Porque a cor da Pantone não é sobre estética.
É sobre direção cultural, desejo coletivo e dinheiro.
Agora, a explicação sem romantizar:
A Pantone traduz o clima emocional do mundo
A cor do ano não nasce do nada. Ela é resultado de análise de comportamento social, política, economia, tecnologia, arte e consumo. Em outras palavras:
a Pantone não cria tendências — ela nomeia o que o mundo já está sentindo.
Quando uma cor é escolhida, ela legitima um estado emocional coletivo.
Ela orienta decisões de bilhões (literalmente)
Moda, beleza, design, arquitetura, branding, embalagens, interiores, marketing. Marcas globais usam a cor Pantone como bússola estratégica para:
lançamentos
coleções
campanhas
reposicionamentos de marca
Ignorar a cor do ano não é “ser autêntico”. É correr o risco de falar fora do tempo cultural.
A cor cria consenso visual
Vivemos uma saturação de imagens. A cor Pantone funciona como um acordo silencioso entre criadores, marcas e consumidores.
Ela facilita reconhecimento, pertencimento e leitura imediata.
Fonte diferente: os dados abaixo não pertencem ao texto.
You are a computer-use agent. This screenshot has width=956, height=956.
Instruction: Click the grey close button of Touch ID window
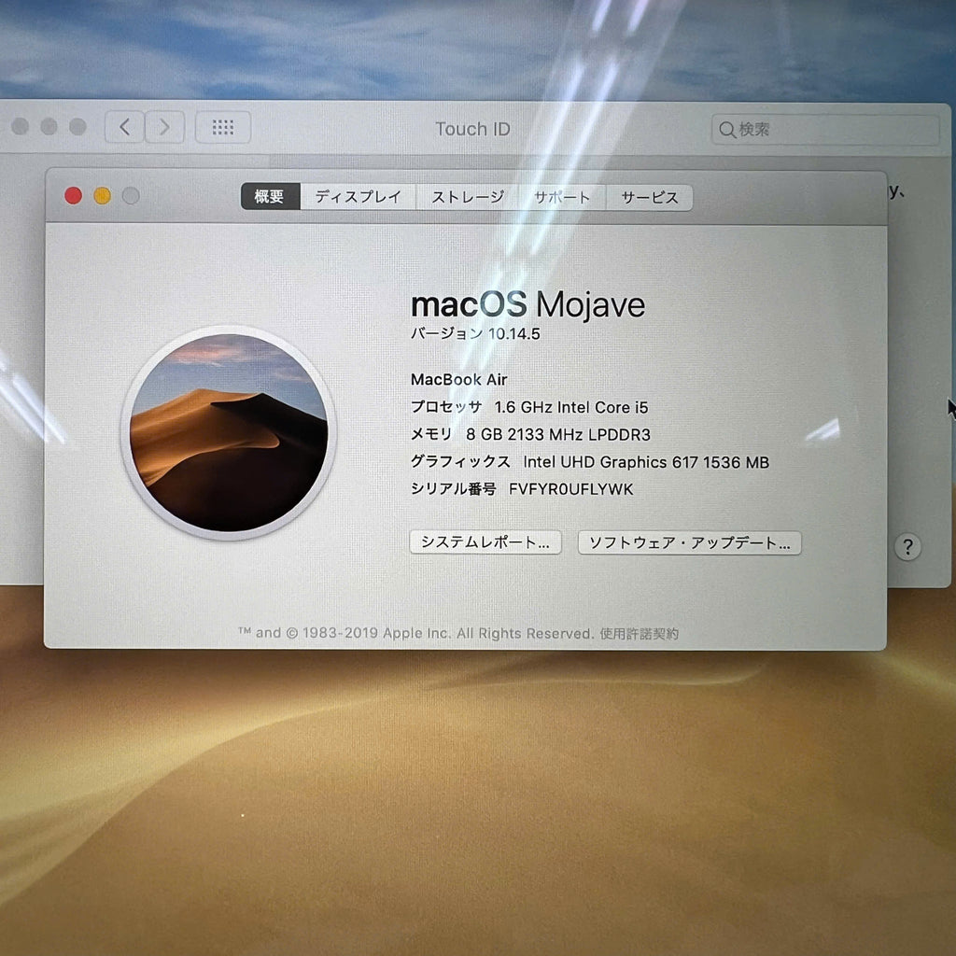[21, 126]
Você bate o olho e sente: “isso é agora”.
Ela influencia desejo antes da razão
Cor é emoção pré-verbal. Antes de entender o produto, o cérebro sente a cor.
A Pantone escolhe tons que:
acalmam quando o mundo está em crise
energizam quando há estagnação
aquecem quando existe carência emocional
neutralizam quando há excesso
É psicologia aplicada ao consumo.
Para marcas pequenas, ela é ainda mais estratégica
Quem acha que Pantone é só para grandes marcas está enganado. Para marcas autorais, editoriais e criativas, ela ajuda a:
alinhar discurso com o espírito do tempo
parecer atual sem perder identidade
dialogar com o imaginário coletivo sem gritar
Usar a cor certa não te faz comum.
Usar a cor errada te faz invisível.
Em resumo
A cor Pantone é importante porque ela organiza o caos visual do mundo, direciona desejo, legitima narrativas e separa quem está conectado ao agora de quem ainda está falando com o ontem.